Run the following command for each user that will run AdminSuite.
# newkey -u username -s files |
You must run this command even for users who are not in group 14. If you are not in group 14 and do not have credentials, you are not a user according to sadmind; you will not be able to run any methods, even those that do not require root. You will have to supply the user's password to the newkey program.
Run the following command for every host that you have configured to run secure sadmind.
# newkey -h hostname |
You will have to provide the root password for each of these hosts to the newkey program.
Copy the /etc/publickey file on this system to the source file that is specified in /var/yp/Makefile; remake and push the nis maps.
# cd /var/yp; make |
Verify that you are a member of group 14 in the group/nis maps.
Login as root.
Change directories to the source file specified in /var/yp/Makefile.
Manually edit the group file and add yourself to group 14, just as you did in the /etc/group file.
Change directories to /var/yp and run make.
# cd /var/yp; make |
You should see the group map pushed; a message appears indicating that this action has occurred.
The security system looks in the NIS maps for your group 14 access and will fail if you do not have group14 specified there, regardless if your /etc/nsswitch.conf file has group files nis.
When sadmind is running in -S 2 mode, it uses the publickey entry to determine which name service to look at for user credentials. When the entry in /etc/nsswitch.conf is nis, it looks in the nis group map to ensure that the user is a member of group 14.
As root, enter the following command on each system to put root's private key in /etc/.rootkey.
# keylogin -r |
By doing this, you will not have to keylogin as root on every system every time you want to run AdminSuite; this creates an automatic root keylogin at boot time.
To ensure that the nscd gets flushed, reboot all of the workstations.
On each system that you want to the application to run on, log in and then keylogin. (You must be a member of group 14.)
After the keylogin, you can safely log out; your key is stored in the keyserv daemon until you explicitly keylogout or the system reboots.
On each system that runs the sadmind daemon, edit the /etc/inetd.conf file.
Change this line:
100232/10 tli rpc/udp wait root /usr/sbin/sadmind sadmind |
to:
100232/10 tli rpc/udp wait root /usr/sbin/sadmind sadmind -S 2 |
On each system that runs the sadmind daemon, set the /etc/nsswitch.conf entry for publickey to nisplus.
Change this entry (or one similar to this):
publickey: nisplus [NOTFOUND=return] files |
to:
publickey: nisplus |
Log in as root on the NIS+ master server; create credentials for all group 14 users and all of the systems that will run sadmind -S 2.
Log in as root on the NIS+ master server; add all of the users for the AdminSuite to the NIS+ group 14 using the following command.

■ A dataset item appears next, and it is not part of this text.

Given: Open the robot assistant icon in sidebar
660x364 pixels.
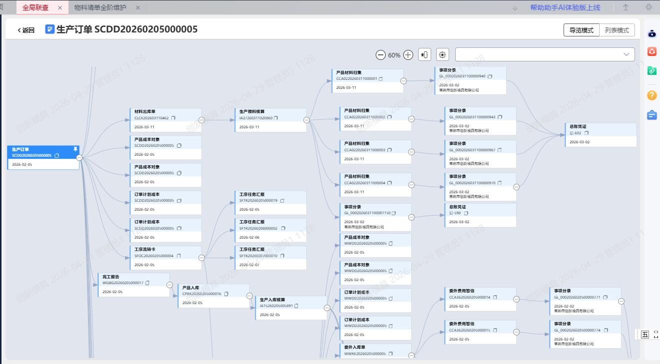Looking at the screenshot, I should 652,33.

# nistbladm -m members=username,username...[name=sysadmin],group.org_dir |
The use of this function replaces the current member list with the one that is input; therefore, you must include all members you wish to be a part of group 14.
As root, add all of the users for the AdminSuite to the NIS+ admin group.
# nisgrpadm -a admin username |
Verify that the NIS_GROUP environmental variable is set to admin.
On all the workstations that you intend to run the admintool, enter the following command.
# keylogin -r |
Reboot all of the workstations; verify that the nscd gets flushed.
On each system that you want to the application to run on, log in and then keylogin. (You must be a member of group 14.)
After the keylogin, you can safely log out; your key is stored in the keyserv daemon until you explicitly keylogout or the system reboots.